(Entries taken from a collection)

========================

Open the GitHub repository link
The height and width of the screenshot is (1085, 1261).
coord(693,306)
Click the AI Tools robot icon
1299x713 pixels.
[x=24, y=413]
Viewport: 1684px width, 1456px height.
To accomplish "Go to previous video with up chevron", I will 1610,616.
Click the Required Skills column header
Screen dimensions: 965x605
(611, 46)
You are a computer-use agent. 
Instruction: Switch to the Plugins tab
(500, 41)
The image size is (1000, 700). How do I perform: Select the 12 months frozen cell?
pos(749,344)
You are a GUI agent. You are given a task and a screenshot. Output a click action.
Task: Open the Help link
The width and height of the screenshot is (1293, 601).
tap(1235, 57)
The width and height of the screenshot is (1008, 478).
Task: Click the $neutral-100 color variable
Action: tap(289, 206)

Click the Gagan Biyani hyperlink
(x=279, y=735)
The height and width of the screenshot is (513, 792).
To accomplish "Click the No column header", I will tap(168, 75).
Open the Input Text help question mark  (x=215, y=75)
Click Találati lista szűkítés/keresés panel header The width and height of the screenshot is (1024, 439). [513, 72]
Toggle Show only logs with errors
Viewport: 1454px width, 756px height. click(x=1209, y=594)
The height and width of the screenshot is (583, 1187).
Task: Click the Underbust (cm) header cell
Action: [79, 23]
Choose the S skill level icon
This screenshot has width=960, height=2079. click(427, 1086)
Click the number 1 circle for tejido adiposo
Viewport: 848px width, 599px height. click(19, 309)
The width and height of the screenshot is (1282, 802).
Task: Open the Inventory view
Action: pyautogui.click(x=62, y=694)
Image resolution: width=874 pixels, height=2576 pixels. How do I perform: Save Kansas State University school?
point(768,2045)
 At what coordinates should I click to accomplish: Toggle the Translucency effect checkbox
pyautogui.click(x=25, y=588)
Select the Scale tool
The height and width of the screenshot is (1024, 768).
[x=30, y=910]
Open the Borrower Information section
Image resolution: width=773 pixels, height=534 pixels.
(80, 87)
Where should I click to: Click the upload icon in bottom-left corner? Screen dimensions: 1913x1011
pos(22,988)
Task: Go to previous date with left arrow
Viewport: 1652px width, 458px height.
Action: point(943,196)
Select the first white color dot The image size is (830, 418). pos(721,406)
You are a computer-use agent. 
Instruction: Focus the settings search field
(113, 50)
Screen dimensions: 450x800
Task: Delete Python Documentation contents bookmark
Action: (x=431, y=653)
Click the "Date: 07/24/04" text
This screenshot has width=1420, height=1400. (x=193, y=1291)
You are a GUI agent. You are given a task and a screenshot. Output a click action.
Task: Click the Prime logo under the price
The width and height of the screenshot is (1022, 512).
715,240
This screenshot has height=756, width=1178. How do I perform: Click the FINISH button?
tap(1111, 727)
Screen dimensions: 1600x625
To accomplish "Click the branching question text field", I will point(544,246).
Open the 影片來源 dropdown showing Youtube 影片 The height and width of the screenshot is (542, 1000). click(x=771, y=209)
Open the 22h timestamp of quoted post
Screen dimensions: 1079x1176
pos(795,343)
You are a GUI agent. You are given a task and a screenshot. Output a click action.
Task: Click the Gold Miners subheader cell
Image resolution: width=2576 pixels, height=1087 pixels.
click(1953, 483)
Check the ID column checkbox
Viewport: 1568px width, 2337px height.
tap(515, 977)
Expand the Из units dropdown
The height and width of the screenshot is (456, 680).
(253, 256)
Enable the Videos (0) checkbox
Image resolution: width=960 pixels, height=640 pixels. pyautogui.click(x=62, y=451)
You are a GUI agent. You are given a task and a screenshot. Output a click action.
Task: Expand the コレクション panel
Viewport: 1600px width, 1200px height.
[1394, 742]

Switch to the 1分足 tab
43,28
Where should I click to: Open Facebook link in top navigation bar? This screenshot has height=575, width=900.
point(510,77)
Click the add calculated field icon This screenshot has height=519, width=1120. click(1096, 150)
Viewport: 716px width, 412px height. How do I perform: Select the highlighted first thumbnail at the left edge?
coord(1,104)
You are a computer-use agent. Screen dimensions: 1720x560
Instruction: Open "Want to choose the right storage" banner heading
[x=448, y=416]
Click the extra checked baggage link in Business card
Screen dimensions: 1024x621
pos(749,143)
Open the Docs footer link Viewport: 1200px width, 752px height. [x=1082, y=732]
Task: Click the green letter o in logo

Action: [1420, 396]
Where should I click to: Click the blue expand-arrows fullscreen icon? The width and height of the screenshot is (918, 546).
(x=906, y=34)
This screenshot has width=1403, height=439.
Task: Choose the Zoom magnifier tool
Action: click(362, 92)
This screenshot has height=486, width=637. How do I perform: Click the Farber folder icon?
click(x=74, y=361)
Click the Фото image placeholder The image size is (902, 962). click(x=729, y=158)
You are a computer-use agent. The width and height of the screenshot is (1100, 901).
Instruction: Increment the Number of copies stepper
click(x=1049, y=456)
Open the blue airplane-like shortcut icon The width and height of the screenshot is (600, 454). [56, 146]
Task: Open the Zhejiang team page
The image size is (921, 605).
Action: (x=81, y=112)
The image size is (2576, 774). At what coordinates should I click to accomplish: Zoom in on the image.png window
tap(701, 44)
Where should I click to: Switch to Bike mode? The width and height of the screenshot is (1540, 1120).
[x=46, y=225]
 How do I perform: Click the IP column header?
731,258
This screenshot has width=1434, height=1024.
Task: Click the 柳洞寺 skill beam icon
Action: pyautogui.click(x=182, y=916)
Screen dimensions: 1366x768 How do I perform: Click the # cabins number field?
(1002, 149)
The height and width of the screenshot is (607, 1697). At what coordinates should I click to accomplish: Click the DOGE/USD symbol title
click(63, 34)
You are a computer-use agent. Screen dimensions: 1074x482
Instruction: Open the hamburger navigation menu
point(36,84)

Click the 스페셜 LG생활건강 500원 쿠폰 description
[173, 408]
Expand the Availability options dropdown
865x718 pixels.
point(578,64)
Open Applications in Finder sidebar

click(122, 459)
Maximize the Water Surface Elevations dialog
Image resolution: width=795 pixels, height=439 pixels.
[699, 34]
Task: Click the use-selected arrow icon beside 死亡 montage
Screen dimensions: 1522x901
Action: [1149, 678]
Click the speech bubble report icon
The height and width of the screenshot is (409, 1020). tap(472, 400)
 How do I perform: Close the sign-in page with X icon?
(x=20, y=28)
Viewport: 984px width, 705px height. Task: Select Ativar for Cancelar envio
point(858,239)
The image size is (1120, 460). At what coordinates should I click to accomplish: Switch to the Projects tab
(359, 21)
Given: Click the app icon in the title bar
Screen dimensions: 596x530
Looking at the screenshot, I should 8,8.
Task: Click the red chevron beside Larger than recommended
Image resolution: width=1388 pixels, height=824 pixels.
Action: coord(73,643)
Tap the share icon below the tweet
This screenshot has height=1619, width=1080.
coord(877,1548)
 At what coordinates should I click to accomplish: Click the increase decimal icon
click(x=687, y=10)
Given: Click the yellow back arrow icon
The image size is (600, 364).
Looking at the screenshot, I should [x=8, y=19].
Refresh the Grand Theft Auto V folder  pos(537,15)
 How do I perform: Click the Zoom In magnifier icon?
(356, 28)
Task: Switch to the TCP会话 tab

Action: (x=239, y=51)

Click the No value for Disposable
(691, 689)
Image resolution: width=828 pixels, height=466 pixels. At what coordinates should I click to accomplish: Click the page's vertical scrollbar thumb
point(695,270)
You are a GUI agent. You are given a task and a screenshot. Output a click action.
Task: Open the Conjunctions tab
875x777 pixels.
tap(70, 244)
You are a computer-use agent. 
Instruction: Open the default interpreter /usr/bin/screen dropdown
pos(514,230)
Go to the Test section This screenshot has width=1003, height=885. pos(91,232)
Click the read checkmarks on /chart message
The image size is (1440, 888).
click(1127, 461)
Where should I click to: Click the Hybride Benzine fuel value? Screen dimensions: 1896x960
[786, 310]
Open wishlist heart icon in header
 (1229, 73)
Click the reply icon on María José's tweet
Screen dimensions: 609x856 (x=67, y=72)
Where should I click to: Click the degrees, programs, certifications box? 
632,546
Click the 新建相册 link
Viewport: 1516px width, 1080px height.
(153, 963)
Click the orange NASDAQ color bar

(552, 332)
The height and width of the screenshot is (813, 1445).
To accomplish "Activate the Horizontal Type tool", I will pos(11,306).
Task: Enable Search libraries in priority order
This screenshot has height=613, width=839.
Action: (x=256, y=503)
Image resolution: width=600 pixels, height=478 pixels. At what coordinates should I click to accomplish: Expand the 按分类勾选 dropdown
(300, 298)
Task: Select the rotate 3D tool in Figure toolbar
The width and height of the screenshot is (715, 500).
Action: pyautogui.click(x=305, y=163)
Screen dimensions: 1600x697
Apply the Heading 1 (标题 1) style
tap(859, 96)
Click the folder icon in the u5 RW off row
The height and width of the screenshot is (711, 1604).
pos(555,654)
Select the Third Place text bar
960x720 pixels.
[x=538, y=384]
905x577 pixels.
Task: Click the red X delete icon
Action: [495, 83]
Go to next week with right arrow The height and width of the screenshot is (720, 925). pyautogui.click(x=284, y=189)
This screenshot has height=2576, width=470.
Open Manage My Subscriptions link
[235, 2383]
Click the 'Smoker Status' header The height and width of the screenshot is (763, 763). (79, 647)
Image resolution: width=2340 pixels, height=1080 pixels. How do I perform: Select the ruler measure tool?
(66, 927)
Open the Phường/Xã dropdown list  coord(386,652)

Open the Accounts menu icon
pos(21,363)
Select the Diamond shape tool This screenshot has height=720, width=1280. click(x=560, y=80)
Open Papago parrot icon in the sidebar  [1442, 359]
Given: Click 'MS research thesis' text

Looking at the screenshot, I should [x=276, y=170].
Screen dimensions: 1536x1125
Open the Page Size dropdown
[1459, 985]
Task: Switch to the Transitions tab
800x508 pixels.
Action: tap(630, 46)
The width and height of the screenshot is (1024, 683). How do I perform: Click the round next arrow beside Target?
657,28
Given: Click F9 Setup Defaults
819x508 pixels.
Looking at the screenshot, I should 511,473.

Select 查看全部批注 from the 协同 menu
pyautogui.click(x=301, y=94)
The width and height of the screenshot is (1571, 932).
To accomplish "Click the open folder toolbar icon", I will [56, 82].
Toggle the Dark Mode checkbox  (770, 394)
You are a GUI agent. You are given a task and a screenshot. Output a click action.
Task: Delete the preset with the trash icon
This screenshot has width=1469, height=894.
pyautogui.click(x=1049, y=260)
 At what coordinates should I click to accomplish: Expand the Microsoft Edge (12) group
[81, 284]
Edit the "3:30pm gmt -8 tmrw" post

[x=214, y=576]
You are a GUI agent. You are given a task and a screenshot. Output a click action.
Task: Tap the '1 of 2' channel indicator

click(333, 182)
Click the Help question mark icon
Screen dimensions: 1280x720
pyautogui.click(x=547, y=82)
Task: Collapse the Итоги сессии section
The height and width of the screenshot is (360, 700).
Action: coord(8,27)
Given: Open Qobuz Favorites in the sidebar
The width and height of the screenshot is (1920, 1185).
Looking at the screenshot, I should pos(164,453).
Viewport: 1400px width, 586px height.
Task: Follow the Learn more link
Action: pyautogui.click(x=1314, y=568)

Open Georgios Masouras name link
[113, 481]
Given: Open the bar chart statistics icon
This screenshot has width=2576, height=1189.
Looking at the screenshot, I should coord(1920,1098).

========================

Return all lines from the data that include the string "question".

Open the Input Text help question mark  (x=215, y=75)
To accomplish "Click the branching question text field", I will point(544,246).
Click the Help question mark icon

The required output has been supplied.